SOLID DISPERSION: AN APPROACH TO ENHANCE ORAL BIOAVAILABILITY OF POORLY WATER SOLUBLE DRUGS

Improving oral bioavailability of drugs those used as solid dosage forms remains a challenge for the formulation scientists due to solubility problems associated with it.  The dissolution rate could be the rate-limiting process in the absorption of a drug from a solid dosage form of relatively insoluble drugs. Solid dispersion techniques have attracted the considerable interest in improving the dissolution rate of highly lipophilic drugs, thereby improving their bioavailability by micronization, improving wettability and use of a surface active agent. The term solid dispersion refers to a cluster of solid products consisting of at least two different components, generally a hydrophilic inert carrier or matrix and a hydrophobic drug.

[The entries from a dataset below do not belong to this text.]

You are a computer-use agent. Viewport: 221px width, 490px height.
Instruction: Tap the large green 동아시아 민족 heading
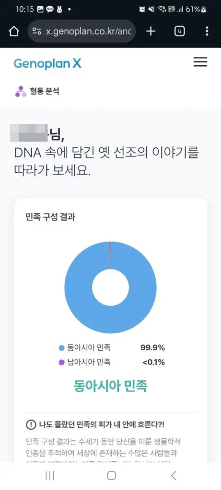pos(110,386)
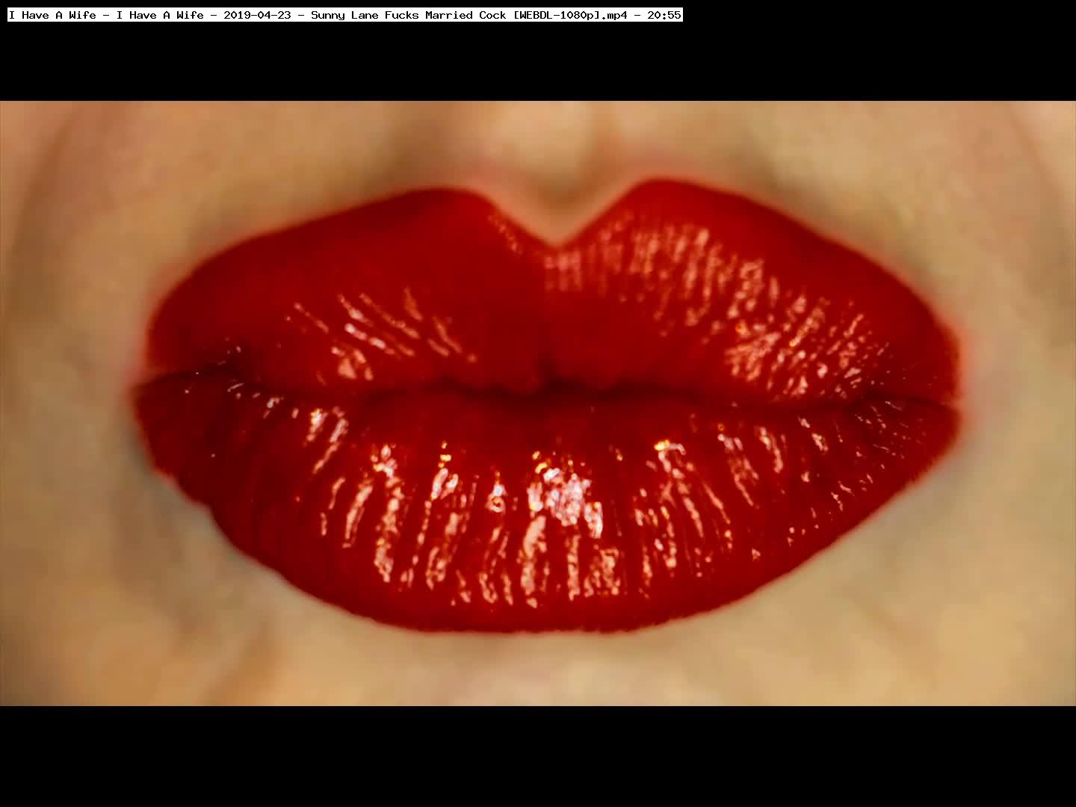1076x807 pixels.
Task: Click the filename overlay text at top
Action: [x=344, y=15]

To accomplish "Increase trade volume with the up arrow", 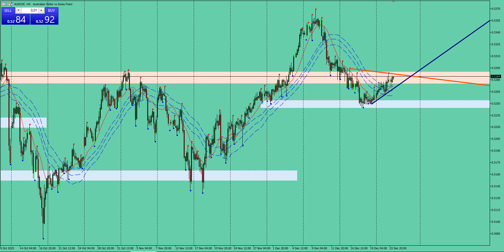I will [41, 10].
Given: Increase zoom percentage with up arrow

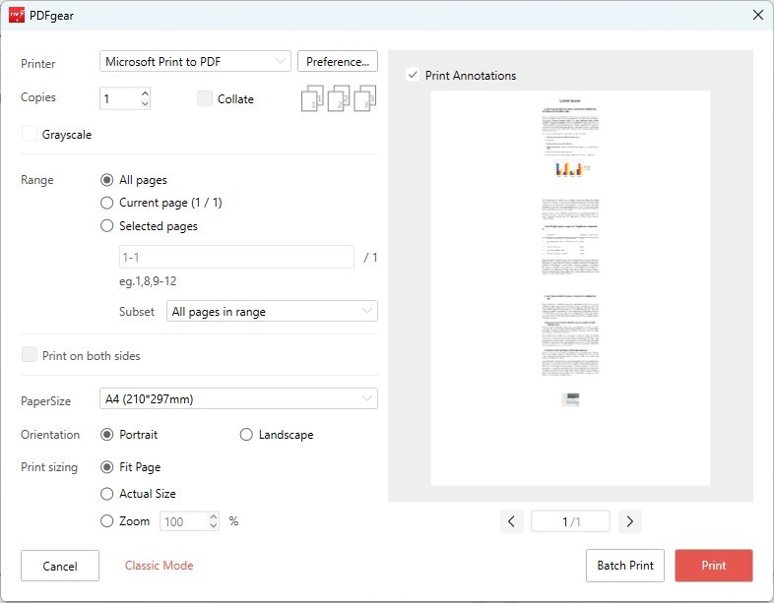Looking at the screenshot, I should pos(213,516).
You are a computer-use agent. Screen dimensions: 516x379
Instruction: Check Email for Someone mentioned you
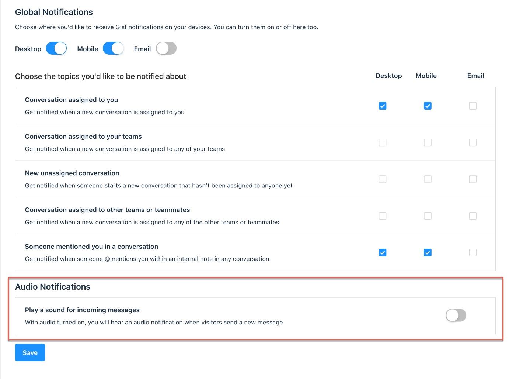pyautogui.click(x=473, y=253)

This article reviews the historical background of solid dispersion technology, limitations, classification, and various preparation techniques with its advantages and disadvantages. This review also discusses the recent advances in the field of solid dispersion technology. The experience with solid dispersions over the last 10-15 years indicates that this is a very fruitful approach in improving the release rate and oral bioavailability of poorly water-soluble drugs. Hence, this approach is expected to form a basis for the development of many poorly water-soluble and water-insoluble drugs in their solid-dispersion formulations in the future.